Where does it say that the City of Portland has to build OHSU an aerial tram [rim shot] or else pay huge bucks in damages? Does the rise and fall of the Swiss franc really have anything to do with the huge cost overruns on the project? Why will pay to operate the thing? Is the City Council out of its mind?

In seeking to answer these and other fascinating questions about the Gonzo Gondola, inquiring minds have been asking Commissioner Sam "the Tram" Adams to see the original documents by which this boondoggle became law. To his credit, Adams posted some of them on the web, but he complained that the complete set was so thick that he couldn't do them all.

Now a wonderfully pesky local tax gadfly, Jim Karlock, has borrowed the whole stack from Adams and posted the incriminating papers himself. If you're ready to step through the looking glass, here's where to start. Please report back on what you find digging around in there.

UPDATE, 12:30 p.m.: So far, based on a half-day's reading, no one has found the place where the city commits to deliver the tram by a set date. And readers have complained that a key document -- the Construction Fuinding Agreement -- has not been produced.

Comments (32)

To see the whole picture, you'll probably also have to check out the SoWhat Central District Development Agreement, in all its glory, here.

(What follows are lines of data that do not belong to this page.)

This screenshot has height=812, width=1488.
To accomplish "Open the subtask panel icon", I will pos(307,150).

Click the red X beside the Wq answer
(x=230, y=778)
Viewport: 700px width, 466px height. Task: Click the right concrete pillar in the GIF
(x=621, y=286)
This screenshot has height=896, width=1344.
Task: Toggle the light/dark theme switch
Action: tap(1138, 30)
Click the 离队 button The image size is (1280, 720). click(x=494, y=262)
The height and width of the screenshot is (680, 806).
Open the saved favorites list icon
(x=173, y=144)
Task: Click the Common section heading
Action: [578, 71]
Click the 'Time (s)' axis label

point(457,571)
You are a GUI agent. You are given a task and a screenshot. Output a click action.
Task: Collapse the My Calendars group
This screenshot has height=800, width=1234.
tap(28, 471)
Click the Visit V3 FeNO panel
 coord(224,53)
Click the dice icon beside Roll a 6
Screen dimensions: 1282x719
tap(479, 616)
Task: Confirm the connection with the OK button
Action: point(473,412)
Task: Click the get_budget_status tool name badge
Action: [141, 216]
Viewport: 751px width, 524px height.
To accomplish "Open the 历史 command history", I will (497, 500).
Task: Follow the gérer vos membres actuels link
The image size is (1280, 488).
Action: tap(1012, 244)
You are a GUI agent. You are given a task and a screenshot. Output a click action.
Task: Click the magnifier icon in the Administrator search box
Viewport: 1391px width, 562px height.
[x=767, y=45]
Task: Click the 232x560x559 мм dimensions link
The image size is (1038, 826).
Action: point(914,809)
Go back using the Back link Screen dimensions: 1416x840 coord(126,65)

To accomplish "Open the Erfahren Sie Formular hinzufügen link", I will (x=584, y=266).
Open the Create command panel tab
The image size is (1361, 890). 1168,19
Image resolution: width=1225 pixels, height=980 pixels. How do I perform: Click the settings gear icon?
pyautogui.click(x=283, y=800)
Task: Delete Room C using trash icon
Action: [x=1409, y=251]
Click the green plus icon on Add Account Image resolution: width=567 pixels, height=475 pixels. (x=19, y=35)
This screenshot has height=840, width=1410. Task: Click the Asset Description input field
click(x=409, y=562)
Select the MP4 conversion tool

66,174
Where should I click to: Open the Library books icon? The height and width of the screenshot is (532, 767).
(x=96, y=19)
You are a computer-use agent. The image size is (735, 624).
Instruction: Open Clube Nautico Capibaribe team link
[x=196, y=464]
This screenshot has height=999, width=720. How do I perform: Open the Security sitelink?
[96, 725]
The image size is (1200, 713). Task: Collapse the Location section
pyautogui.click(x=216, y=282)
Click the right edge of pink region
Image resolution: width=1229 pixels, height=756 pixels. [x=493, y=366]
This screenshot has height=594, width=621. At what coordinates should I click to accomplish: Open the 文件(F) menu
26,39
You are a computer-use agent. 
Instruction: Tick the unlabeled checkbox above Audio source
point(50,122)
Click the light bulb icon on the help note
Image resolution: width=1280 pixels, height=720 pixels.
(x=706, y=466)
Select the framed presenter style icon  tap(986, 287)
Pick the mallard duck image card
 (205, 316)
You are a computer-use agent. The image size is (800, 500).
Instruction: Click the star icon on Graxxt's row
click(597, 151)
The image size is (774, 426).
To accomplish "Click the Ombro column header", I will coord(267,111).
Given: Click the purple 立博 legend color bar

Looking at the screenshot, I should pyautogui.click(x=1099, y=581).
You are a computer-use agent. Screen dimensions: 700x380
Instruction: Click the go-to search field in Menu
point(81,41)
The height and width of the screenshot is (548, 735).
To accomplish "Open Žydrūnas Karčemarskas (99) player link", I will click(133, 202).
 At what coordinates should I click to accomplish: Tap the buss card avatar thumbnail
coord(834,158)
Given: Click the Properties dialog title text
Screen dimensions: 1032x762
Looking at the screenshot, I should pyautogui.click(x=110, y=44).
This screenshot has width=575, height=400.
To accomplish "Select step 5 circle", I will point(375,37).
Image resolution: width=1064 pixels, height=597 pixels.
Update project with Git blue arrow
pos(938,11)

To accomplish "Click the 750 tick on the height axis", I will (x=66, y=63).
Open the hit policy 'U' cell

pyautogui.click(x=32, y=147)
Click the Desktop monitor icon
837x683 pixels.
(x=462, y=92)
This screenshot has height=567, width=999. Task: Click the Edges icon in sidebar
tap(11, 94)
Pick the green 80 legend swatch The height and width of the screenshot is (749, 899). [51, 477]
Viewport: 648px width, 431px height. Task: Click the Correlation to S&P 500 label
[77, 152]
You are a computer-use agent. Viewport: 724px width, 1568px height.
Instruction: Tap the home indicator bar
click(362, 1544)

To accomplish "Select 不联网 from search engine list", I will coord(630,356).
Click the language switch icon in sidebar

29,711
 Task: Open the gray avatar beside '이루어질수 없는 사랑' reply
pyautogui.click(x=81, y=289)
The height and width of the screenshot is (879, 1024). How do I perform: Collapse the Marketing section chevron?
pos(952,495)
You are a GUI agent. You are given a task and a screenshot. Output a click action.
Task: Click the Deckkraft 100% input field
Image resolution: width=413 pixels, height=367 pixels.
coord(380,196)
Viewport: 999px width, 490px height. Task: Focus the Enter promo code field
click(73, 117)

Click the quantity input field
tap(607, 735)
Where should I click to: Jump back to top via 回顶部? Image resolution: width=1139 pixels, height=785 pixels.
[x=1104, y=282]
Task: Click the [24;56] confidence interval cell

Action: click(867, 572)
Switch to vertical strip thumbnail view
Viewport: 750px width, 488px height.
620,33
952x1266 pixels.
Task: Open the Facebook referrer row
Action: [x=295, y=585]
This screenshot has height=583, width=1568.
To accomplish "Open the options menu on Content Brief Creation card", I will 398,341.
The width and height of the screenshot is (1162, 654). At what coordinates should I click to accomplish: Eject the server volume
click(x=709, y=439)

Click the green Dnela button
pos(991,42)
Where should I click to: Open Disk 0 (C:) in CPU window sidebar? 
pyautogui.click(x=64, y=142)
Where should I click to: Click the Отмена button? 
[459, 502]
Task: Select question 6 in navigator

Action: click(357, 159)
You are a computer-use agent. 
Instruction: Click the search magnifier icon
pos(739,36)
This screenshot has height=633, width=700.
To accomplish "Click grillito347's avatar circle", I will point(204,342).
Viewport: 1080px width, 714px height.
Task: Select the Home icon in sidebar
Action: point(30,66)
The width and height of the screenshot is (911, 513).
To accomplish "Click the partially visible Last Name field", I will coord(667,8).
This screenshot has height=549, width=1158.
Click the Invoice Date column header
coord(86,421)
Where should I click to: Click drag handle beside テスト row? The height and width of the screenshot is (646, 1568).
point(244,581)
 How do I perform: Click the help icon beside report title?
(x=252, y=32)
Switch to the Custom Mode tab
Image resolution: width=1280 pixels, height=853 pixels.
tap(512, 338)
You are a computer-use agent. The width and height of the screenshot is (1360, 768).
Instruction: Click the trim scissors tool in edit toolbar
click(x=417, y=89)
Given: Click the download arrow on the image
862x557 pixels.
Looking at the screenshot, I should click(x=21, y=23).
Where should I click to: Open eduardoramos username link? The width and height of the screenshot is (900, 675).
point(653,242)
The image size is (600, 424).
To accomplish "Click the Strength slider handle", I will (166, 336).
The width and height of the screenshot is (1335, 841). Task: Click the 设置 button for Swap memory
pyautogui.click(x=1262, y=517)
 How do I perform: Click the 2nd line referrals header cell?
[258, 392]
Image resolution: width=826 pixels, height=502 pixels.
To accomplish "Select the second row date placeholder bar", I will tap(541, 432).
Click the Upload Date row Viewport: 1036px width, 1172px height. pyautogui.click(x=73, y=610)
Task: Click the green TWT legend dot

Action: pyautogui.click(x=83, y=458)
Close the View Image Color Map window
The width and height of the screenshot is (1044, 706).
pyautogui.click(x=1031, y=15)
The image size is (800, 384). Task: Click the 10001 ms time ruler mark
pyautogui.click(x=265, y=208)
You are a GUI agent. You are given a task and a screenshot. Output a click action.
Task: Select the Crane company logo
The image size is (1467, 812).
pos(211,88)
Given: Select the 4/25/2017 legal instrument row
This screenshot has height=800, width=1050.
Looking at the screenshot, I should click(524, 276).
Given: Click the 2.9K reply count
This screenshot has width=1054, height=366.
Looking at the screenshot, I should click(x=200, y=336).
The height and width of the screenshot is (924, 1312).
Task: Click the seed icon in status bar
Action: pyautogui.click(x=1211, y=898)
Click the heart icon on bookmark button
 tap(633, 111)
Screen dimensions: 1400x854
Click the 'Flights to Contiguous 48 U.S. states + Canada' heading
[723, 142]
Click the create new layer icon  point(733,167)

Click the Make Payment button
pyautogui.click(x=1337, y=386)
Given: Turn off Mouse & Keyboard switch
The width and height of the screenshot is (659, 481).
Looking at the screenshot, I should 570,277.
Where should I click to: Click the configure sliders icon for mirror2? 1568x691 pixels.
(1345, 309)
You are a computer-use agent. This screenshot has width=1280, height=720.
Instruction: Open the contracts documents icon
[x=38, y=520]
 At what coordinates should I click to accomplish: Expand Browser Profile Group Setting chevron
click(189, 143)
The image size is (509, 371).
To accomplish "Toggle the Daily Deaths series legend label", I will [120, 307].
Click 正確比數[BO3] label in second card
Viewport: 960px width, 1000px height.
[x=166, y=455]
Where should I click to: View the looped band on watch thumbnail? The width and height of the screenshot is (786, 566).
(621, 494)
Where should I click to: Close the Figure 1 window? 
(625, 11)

If somebody can point me to where these documents say the city must deliver the tram by X date or pay, I'd be grateful.

Isn't "aerial tram" redundant? By definition the thing kinda whizzes along several stories above the ground...

It appears that none of the ordinances or agreements state that the city is responsible for any damages if the tram project is cancelled. I read through the documents you provided in the links and found nothing even hinting at it.

It's out there somewhere.

I think I found a reference to the right document.

The Development Agreement (tinyurl.com/bt5kq) identifies a Construction Funding Agreement that "shall detail the means and procedures for PDC, PDOT and OHSU to periodically and timely pay their respective shares of the cost of constructing the
Tram, and funding shall be available for such construction."

The 7th Amendment to the Development Agreement (tinyurl.com/92kgc) notes that the Construction Funding Agreement was begun in April 2004 and completed in May 2005.

But where oh where is that perfidious Construction Funding Agreement? It's simply nowhere to be found!

Digging through the Development Agreement yielded some other (off-topic) tidbits that are discussed at garagewine.blogspot.com.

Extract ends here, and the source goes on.